Each $\delta_o(k)$ is a vector of some length $O$, depending on the shape of the output. $$\sum_{k=1}^N w_\zeta \delta_o(k)=w_{\zeta1} \begin{pmatrix}\delta_{o1}(1)\\\delta_{o2}(1)\\ ...\\\delta_{oO}(1) \end{pmatrix}+w_{\zeta2} \begin{pmatrix}\delta_{o1}(2)\\\delta_{o2}(2)\\ ...\\\delta_{oO}(2) \end{pmatrix} +...+w_{\zeta N} \begin{pmatrix}\delta_{o1}(N)\\\delta_{o2}(N)\\ ...\\\delta_{oO}(N) \end{pmatrix} $$

This is a vector matrix multiplication (note the tranposition) : $$ \begin{pmatrix}w_{\zeta1}&w_{\zeta2}&... w_{\zeta N} \end{pmatrix} \begin{pmatrix}\delta_{o1}(1)&\delta_{o2}(1)&...&\delta_{oO}(1)\\ \delta_{o1}(2)&\delta_{o2}(2)&...&\delta_{oO}(2)\\ ...\\ \delta_{o1}(N)&\delta_{o2}(N)&...&\delta_{oO}(N)\\\end{pmatrix} $$

There are $M$ neurons in the hidden layer (plus a bias neuron) $$ \begin{pmatrix} w_{11} & w_{12} & ... &w_{1N} \\ w_{21} & w_{22} & ... &w_{2N} \\ ... \\ w_{M+1,1} & w_{M+1,2} &... & w_{M+1,N} \\ \end{pmatrix} \cdot \begin{pmatrix}\delta_{o1}(1)&\delta_{o2}(1)&...&\delta_{oO}(1)\\ \delta_{o1}(2)&\delta_{o2}(2)&...&\delta_{oO}(2)\\ ...\\ \delta_{o1}(N)&\delta_{o2}(N)&...&\delta_{oO}(N)\\\end{pmatrix} $$

Thus we have $(M+1 \times N) \cdot (N\times O)=(M+1)\times O$ resulting matrix.

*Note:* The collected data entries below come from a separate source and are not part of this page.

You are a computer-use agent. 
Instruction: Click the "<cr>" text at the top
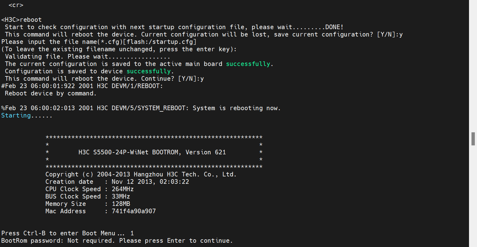[16, 5]
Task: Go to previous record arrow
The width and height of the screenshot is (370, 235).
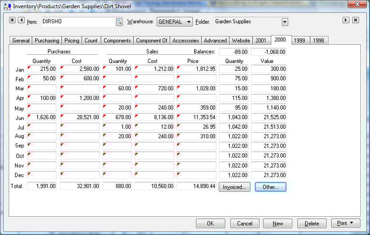Action: [x=21, y=20]
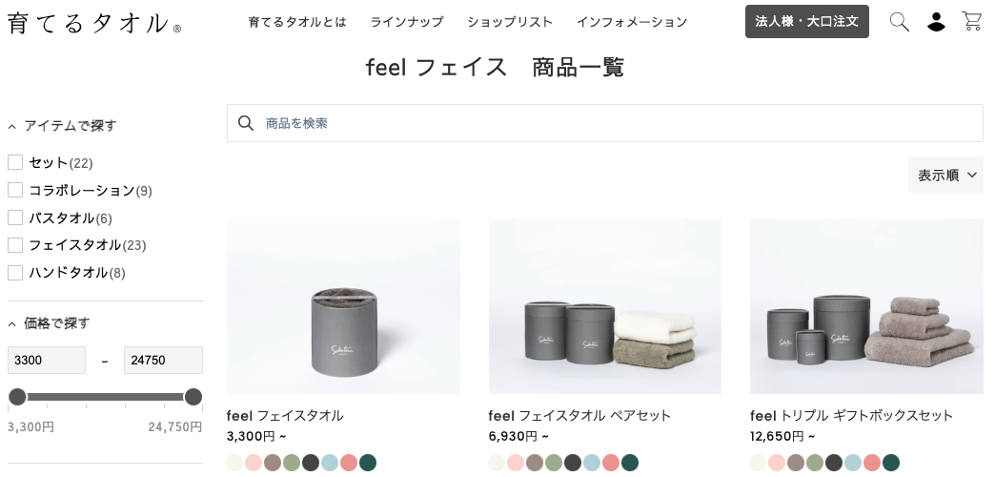Collapse the アイテムで探す filter section
Viewport: 995px width, 477px height.
[12, 126]
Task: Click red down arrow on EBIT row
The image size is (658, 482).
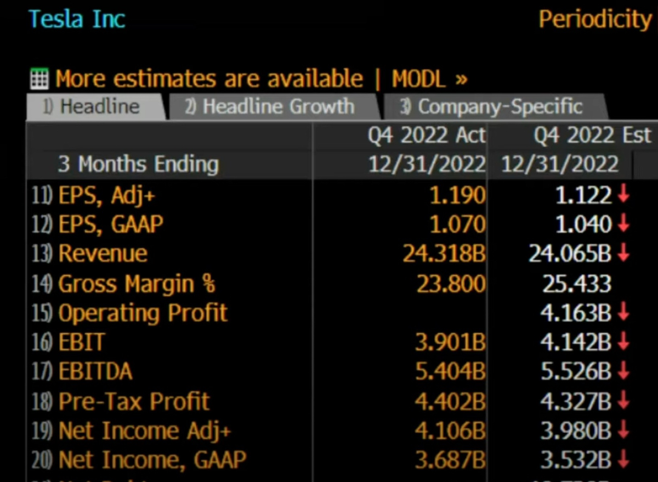Action: [x=623, y=343]
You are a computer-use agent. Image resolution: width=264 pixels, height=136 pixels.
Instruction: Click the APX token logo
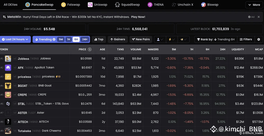click(x=8, y=68)
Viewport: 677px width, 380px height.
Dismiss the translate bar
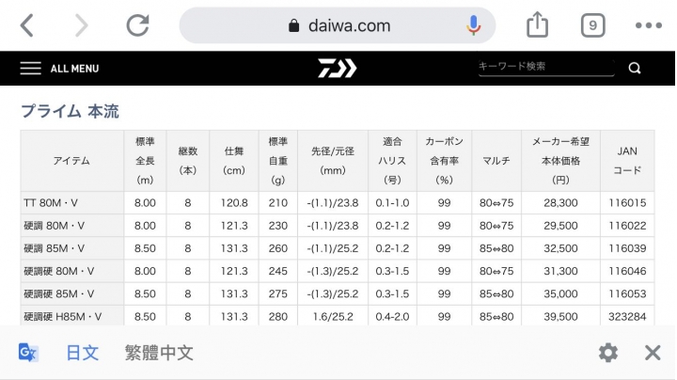point(653,353)
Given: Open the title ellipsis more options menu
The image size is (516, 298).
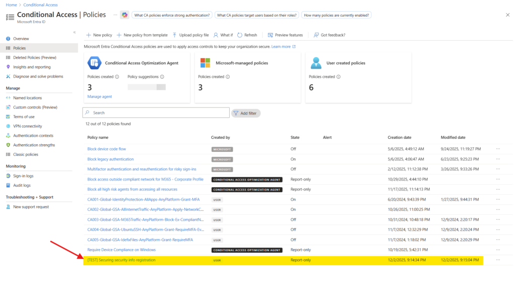Looking at the screenshot, I should point(115,15).
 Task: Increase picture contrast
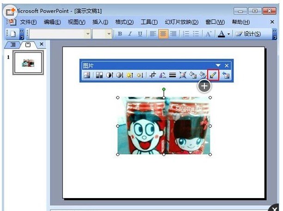[x=110, y=75]
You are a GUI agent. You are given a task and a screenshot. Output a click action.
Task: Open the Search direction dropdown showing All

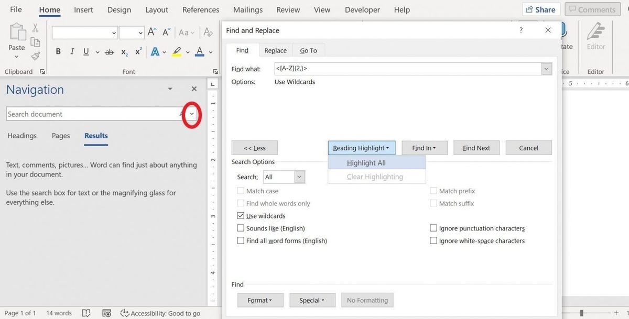(x=299, y=177)
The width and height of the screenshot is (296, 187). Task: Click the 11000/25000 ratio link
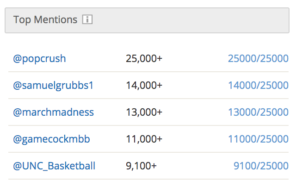point(258,139)
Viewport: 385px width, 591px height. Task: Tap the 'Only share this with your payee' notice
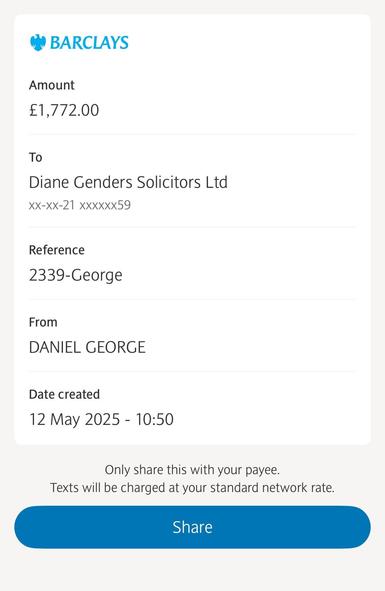coord(192,470)
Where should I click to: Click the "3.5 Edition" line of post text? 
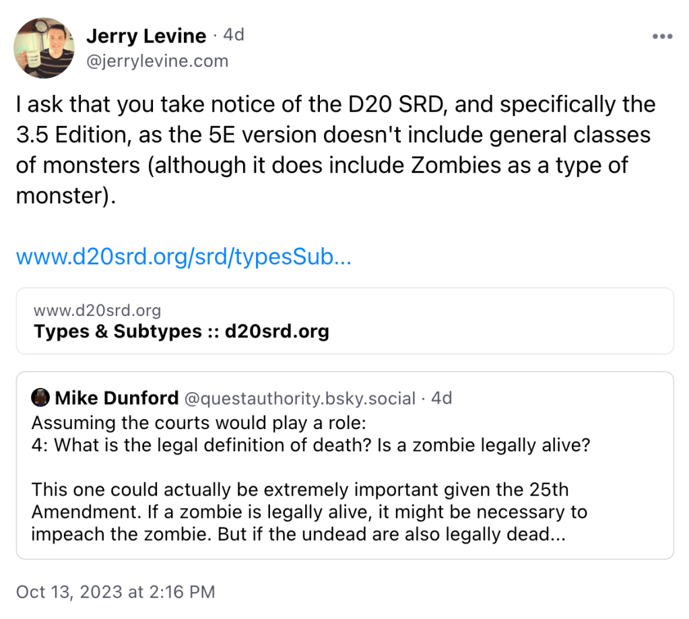333,135
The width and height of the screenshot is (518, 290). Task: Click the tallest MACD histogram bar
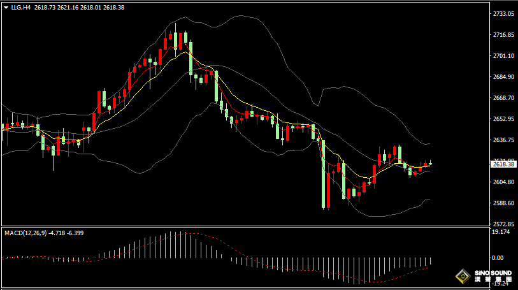click(175, 245)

Or we could represent it as a matrix vector multiplication:

$$ \begin{pmatrix}\delta_{o1}(1)&\delta_{o1}(2)&...&\delta_{o1}(N)\\ \delta_{o2}(1)&\delta_{o2}(2)&...&\delta_{o2}(N)\\ ...\\ \delta_{oO}(1)&\delta_{oO}(2)&...&\delta_{oO}(N)\\\end{pmatrix} \begin{pmatrix}w_{\zeta1}&w_{\zeta2}&... w_{\zeta N} \end{pmatrix}^T= $$ $$ =\begin{pmatrix}\delta_{o1}(1)&\delta_{o2}(2)&...&\delta_{o1}(N)\\ \delta_{o2}(1)&\delta_{o2}(2)&...&\delta_{o2}(N)\\ ...\\ \delta_{oO}(1)&\delta_{oO}(2)&...&\delta_{oO}(N)\\\end{pmatrix} \begin{pmatrix} w_{11} & w_{12} & ... &w_{1N} \\ w_{21} & w_{22} & ... &w_{2N} \\ ... \\ w_{M+1,1} & w_{M+1,2} &... & w_{M+1,N} \\ \end{pmatrix}^T $$ getting $(O \times N) \cdot (N \times M+1) = O \times (M+1)$ matrix.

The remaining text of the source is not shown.